Repeat only the lines below that run from the line with "The width and" to the line with "1409x840 pixels.", ends included; skip every picture.

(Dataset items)
============

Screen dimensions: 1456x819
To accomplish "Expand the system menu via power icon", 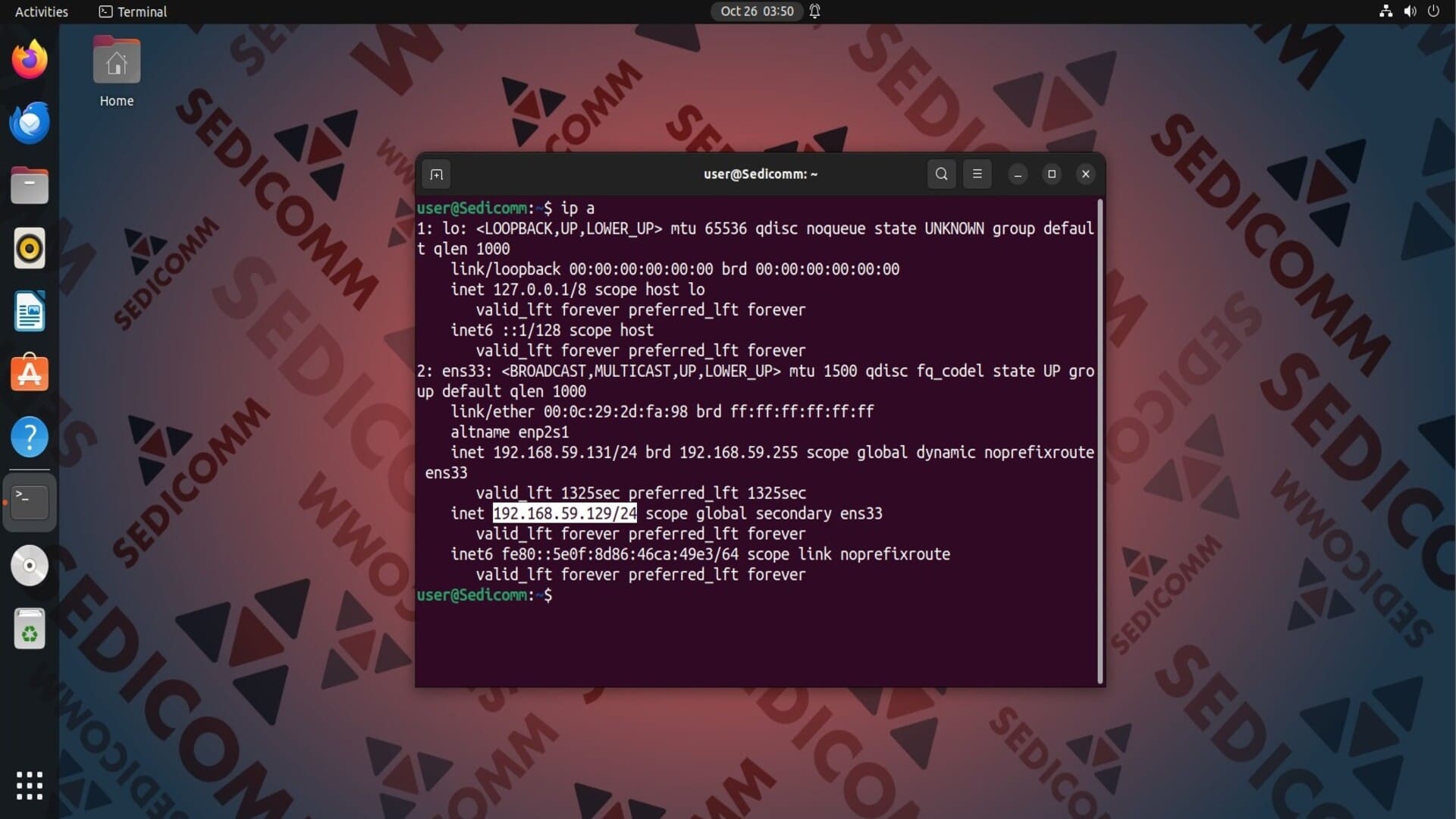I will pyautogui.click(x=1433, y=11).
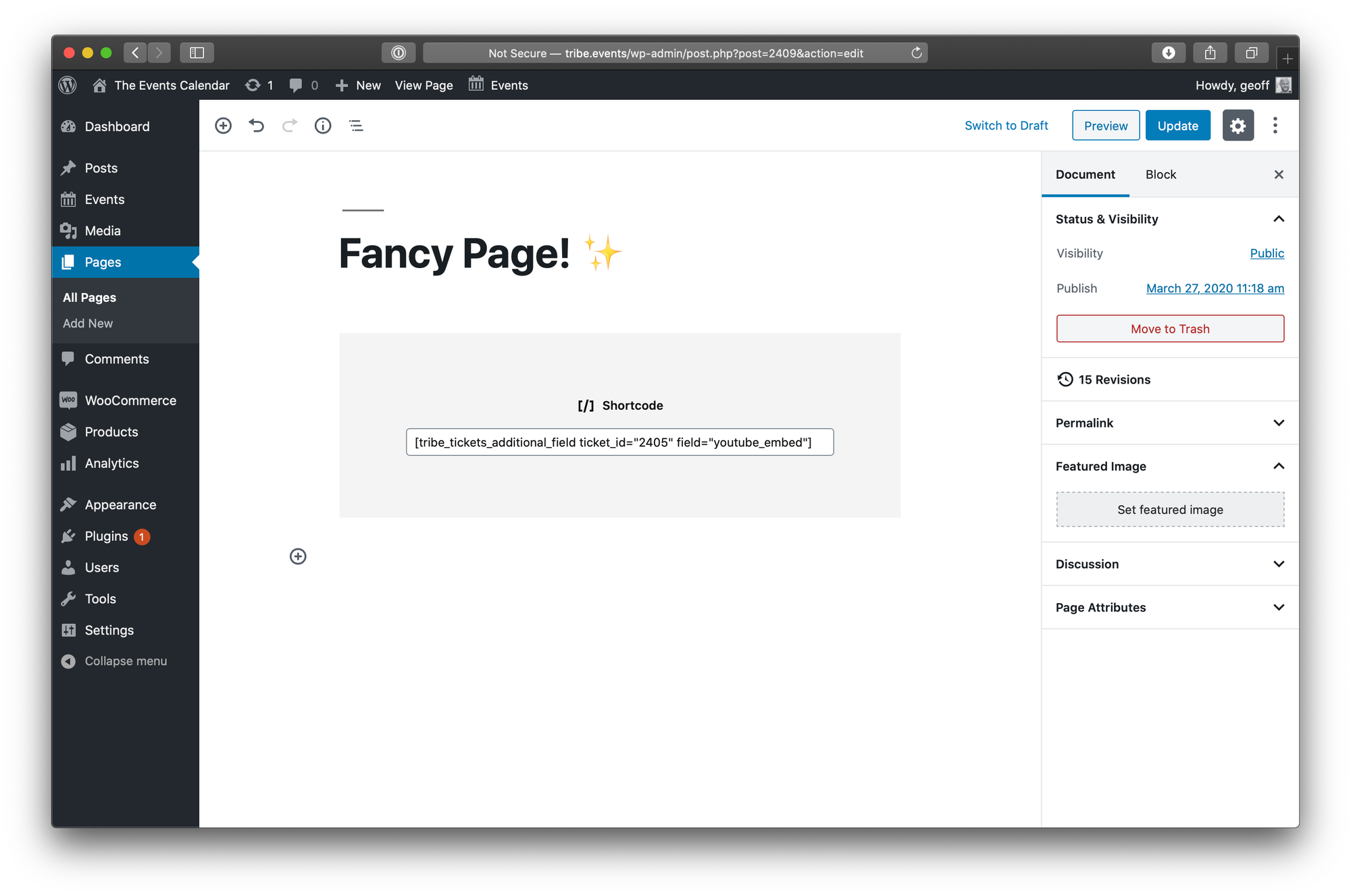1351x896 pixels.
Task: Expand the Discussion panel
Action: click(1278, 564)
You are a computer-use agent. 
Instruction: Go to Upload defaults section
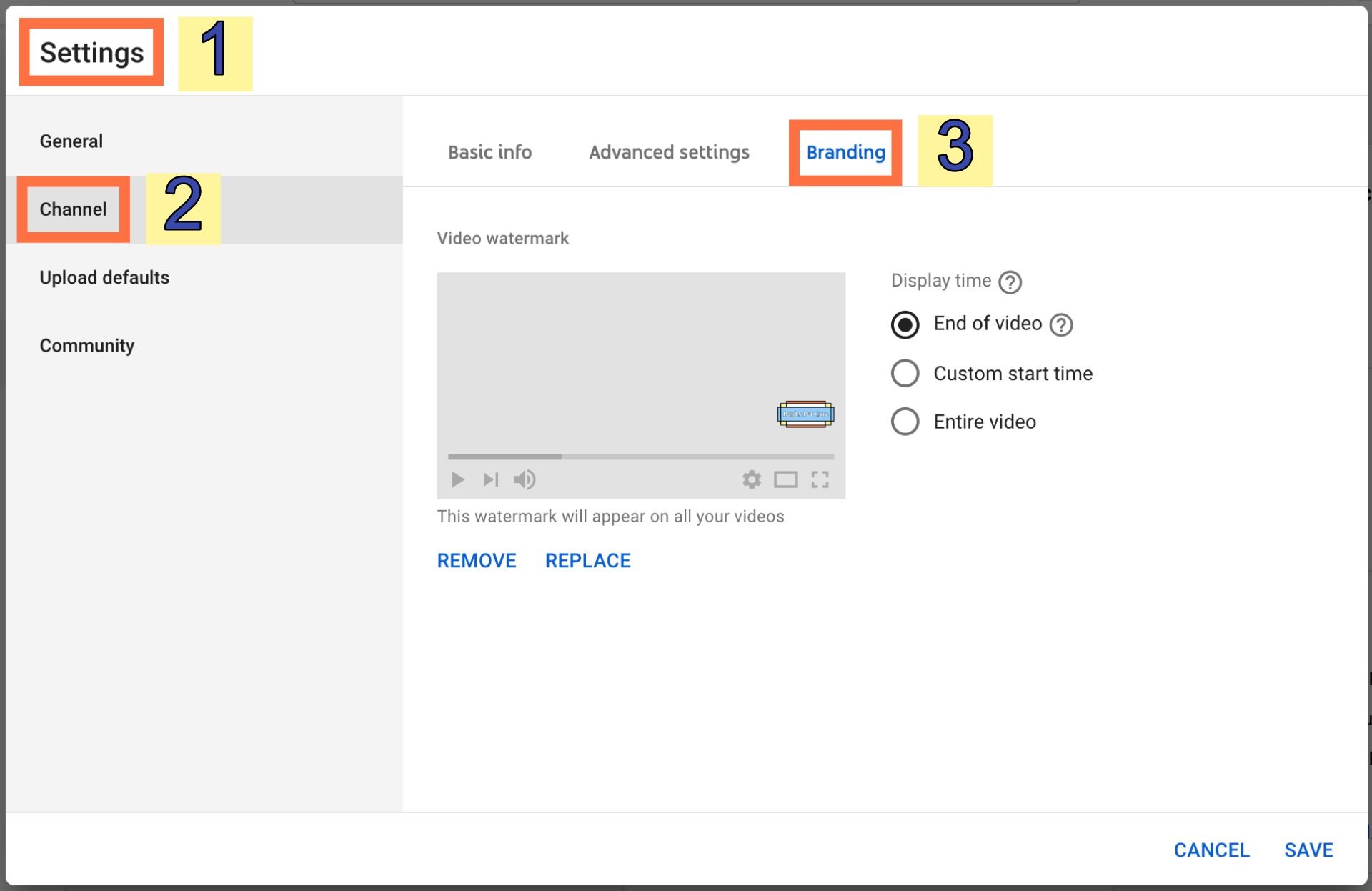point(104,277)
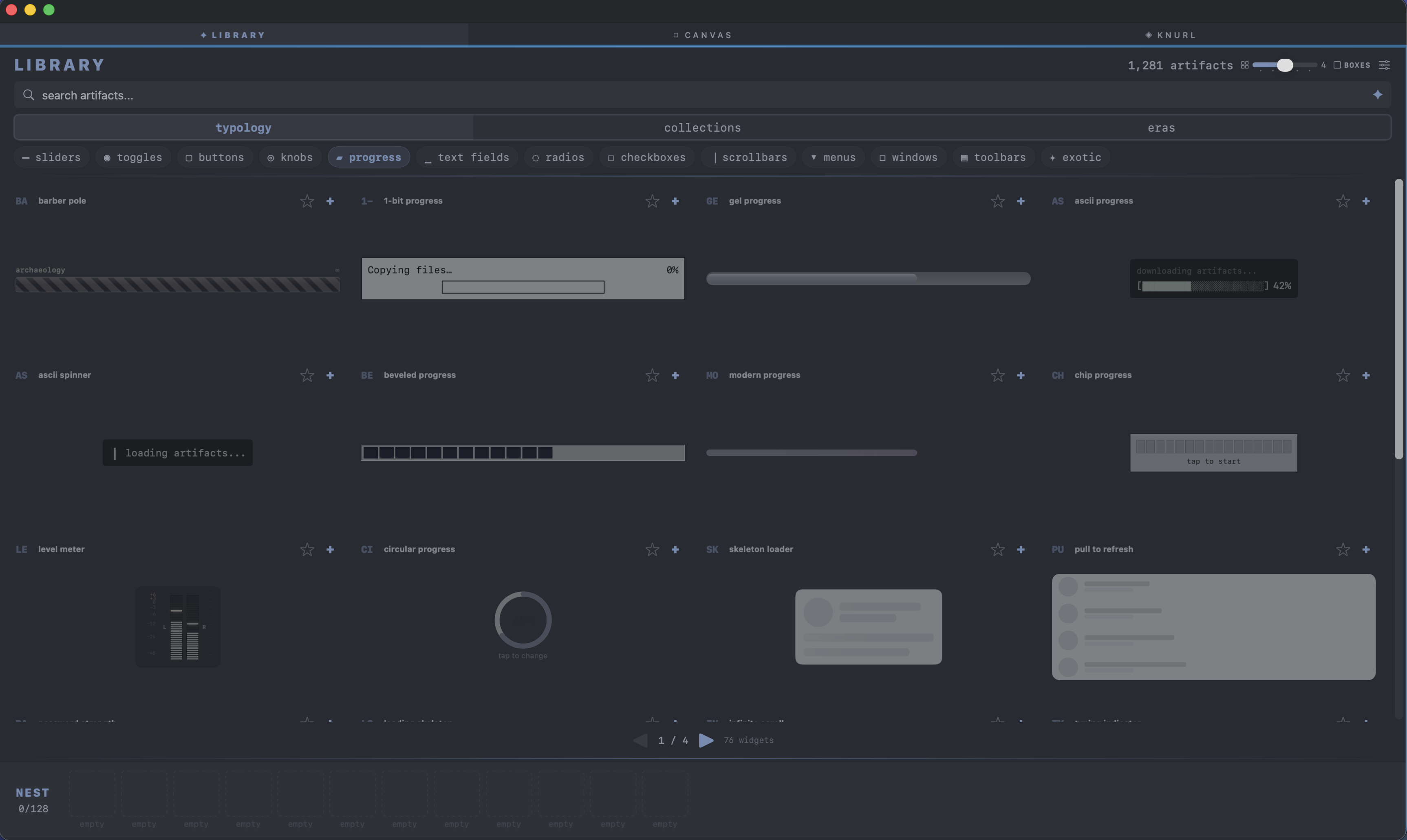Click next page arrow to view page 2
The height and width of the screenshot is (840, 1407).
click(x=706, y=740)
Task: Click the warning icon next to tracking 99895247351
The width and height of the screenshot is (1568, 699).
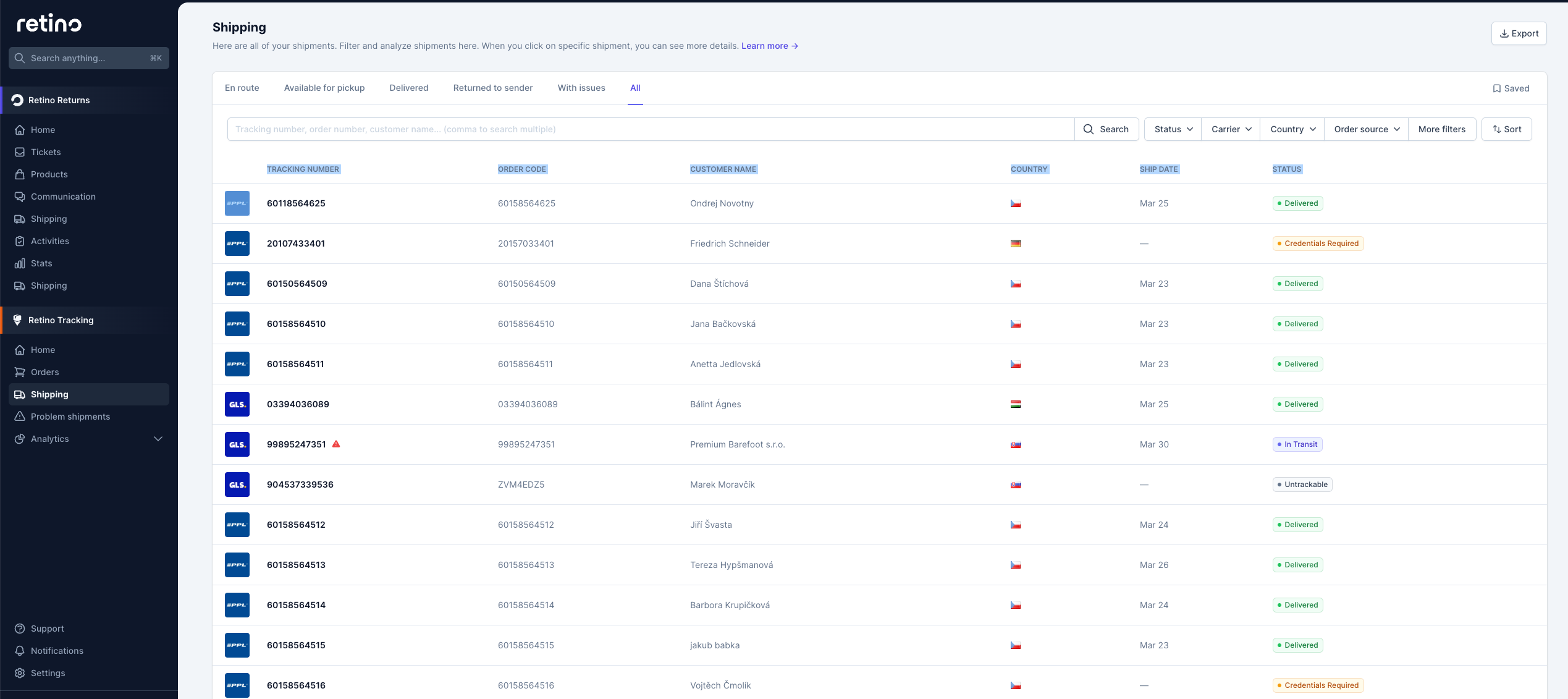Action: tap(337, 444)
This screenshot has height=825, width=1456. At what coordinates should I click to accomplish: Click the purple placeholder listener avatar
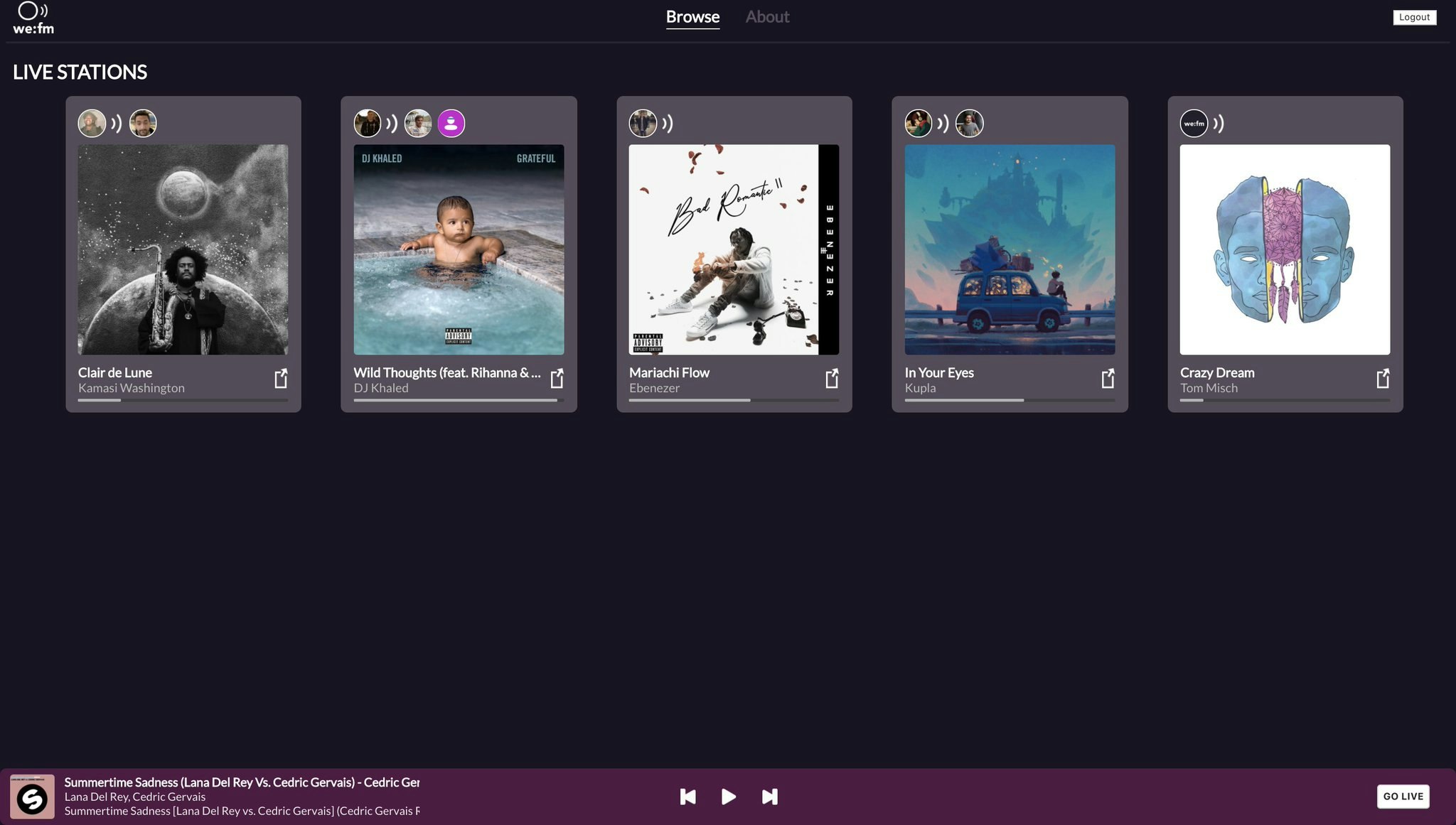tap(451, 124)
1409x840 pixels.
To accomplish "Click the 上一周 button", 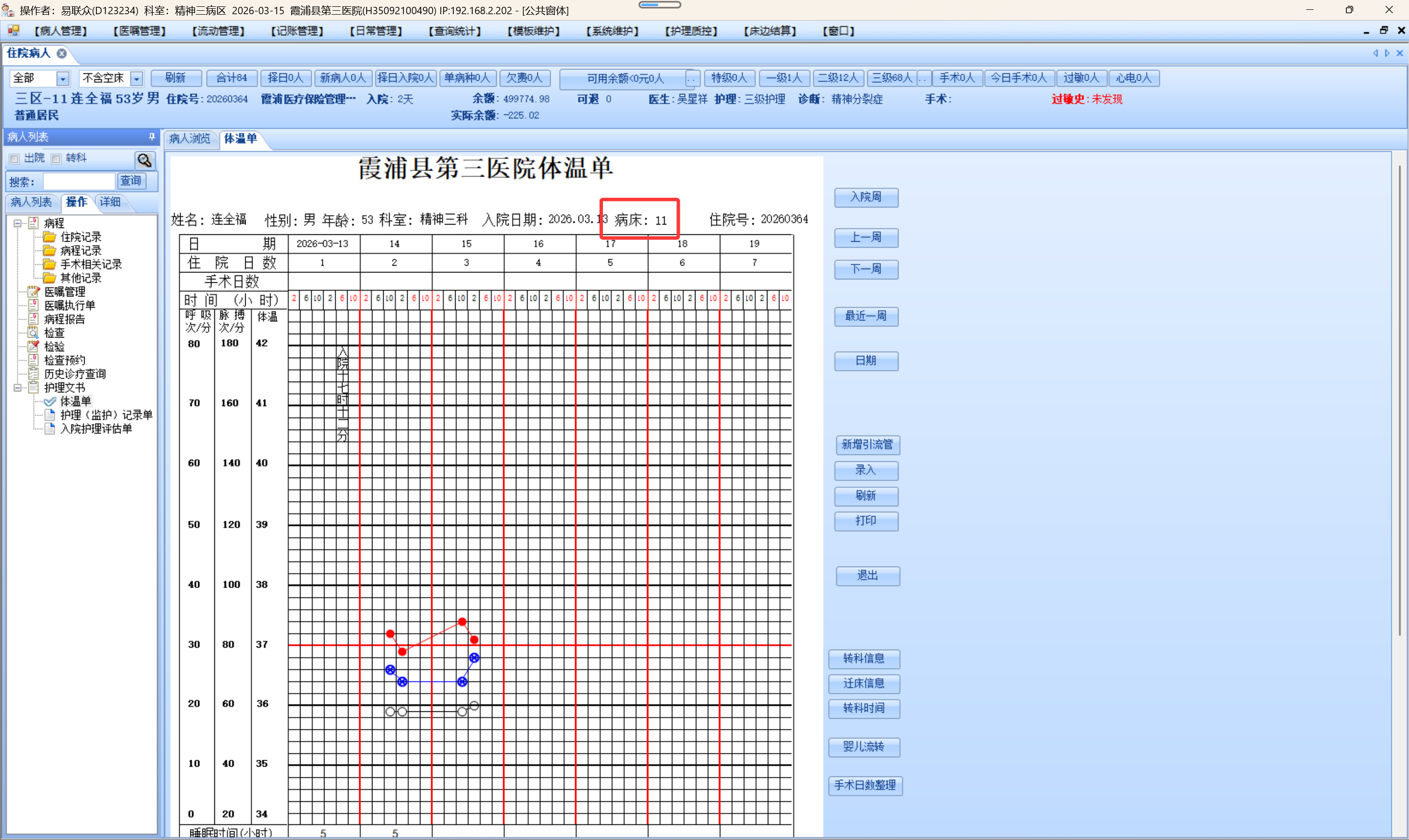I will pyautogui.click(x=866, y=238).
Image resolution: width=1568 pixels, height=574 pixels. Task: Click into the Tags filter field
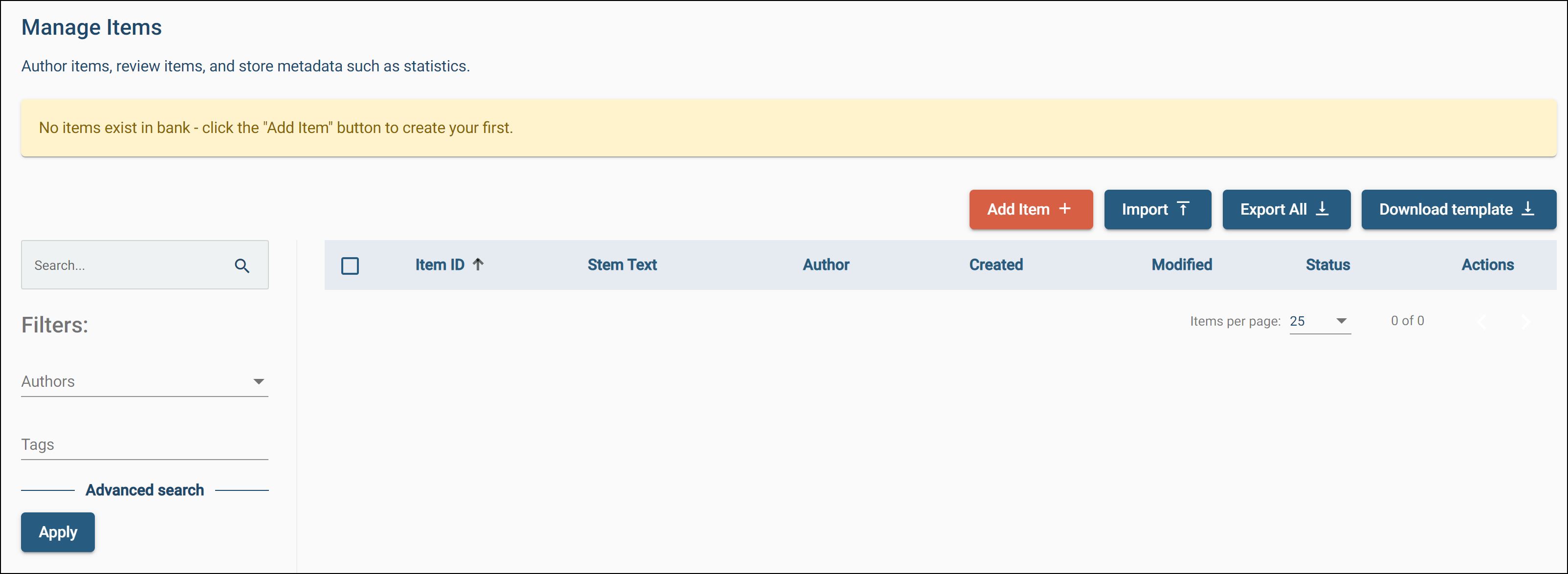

============

Answer box:
The width and height of the screenshot is (1568, 699).
Action: tap(337, 444)
This screenshot has height=825, width=1456. At what coordinates should I click to accomplish: Click the purple placeholder listener avatar
tap(451, 124)
1409x840 pixels.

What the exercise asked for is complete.